Examples of CAT’s visualization of results. Both surface- and voxel-based data can be presented on surfaces such as (A) the (inflated) FsAverage surface or (B) the flatmap of the Connectome Workbench. Volumetric maps can also be displayed as (C) slice overlays on the MNI average brain or (D) a maximum intensity projection (so-called glass brains). All panels show the corrected P values from the longitudinal VBM study in our example (see “Example application”).

Figure 6:

Pronounced atrophy in gray matter and cortical thickness in patients with Alzheimer’s disease compared to healthy control subjects. (A) Voxel-based morphometry (VBM) findings: Results were estimated using threshold-free cluster enhancement (TFCE), corrected for multiple comparisons by controlling the family-wise error (FWE), and thresholded at P < 0.001 for cross-sectional data and P < 0.05 for longitudinal data. Significant findings were projected onto orthogonal sections intersecting at (x = −27 mm, y = −10 mm, z = −19 mm) of the mean brain created from the entire study sample (n = 50). (B) Volumetric regions of interest (ROI) findings: ROIs were defined using the Neuromorphometrics atlas. Results were corrected for multiple comparisons by controlling the false discovery rate (FDR) and thresholded at q < 0.001 for cross-sectional data and q < 0.05 for longitudinal data.
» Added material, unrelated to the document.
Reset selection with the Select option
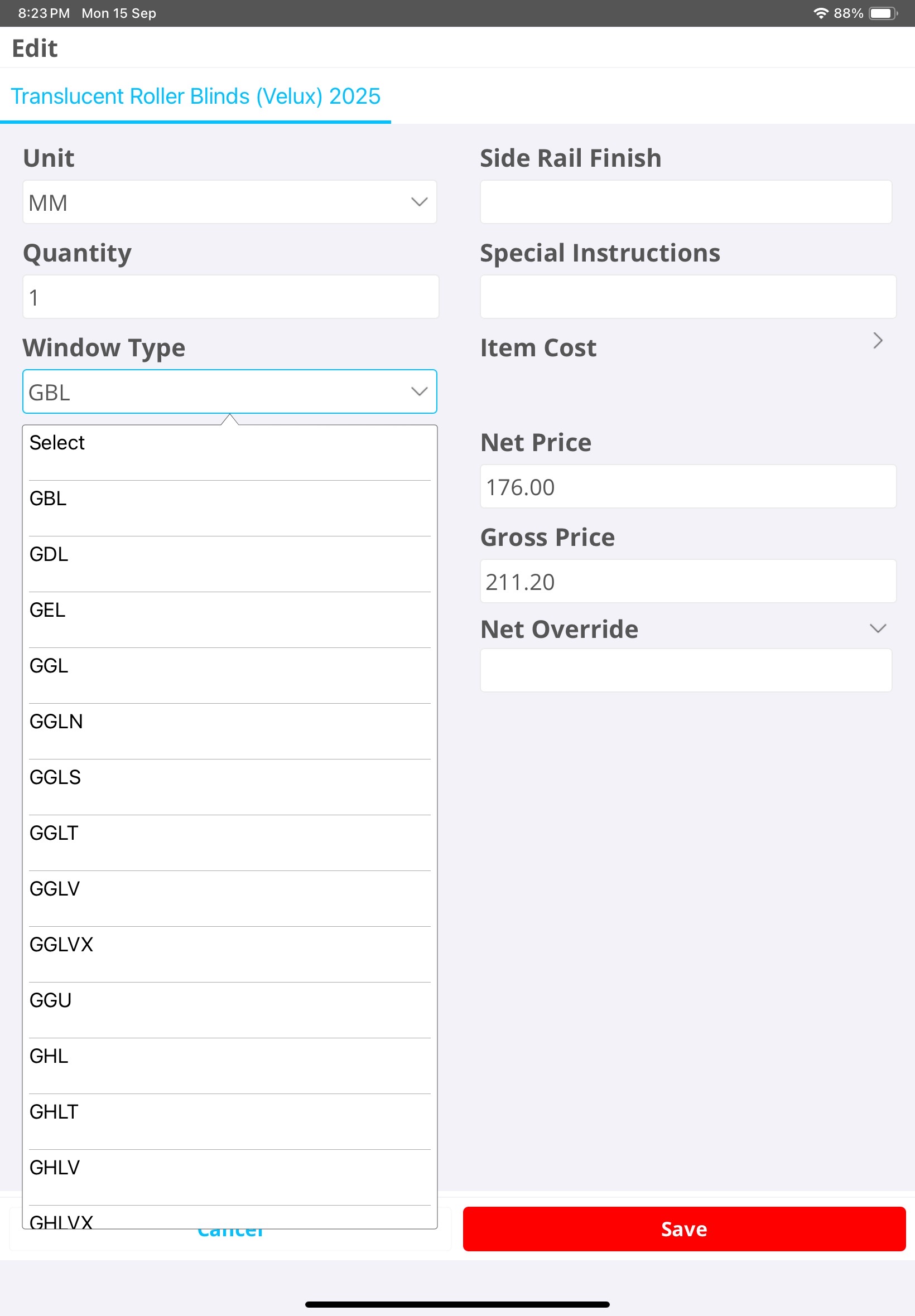The width and height of the screenshot is (915, 1316). click(x=229, y=443)
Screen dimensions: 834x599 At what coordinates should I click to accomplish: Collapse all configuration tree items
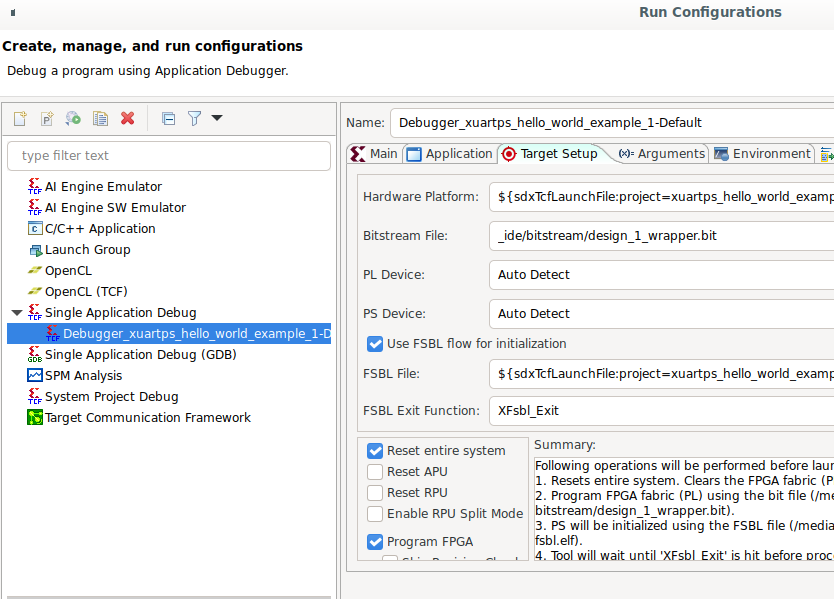click(168, 118)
Significant findings were projected onto the same orthogonal sections as for the VBM findings. (C) Surface-based morphometry (SBM) findings: Results were estimated using TFCE, FWE-corrected, and thresholded at P < 0.001 for cross-sectional data and P < 0.05 for longitudinal data. Significant findings were projected onto the FreeSurfer FsAverage surface. (D) Surface ROI findings: ROIs were defined using the DK40 atlas. Results were FDR-corrected and thresholded at q < 0.001 for cross-sectional data and q < 0.05 for longitudinal data. Significant findings were projected onto the FsAverage surface.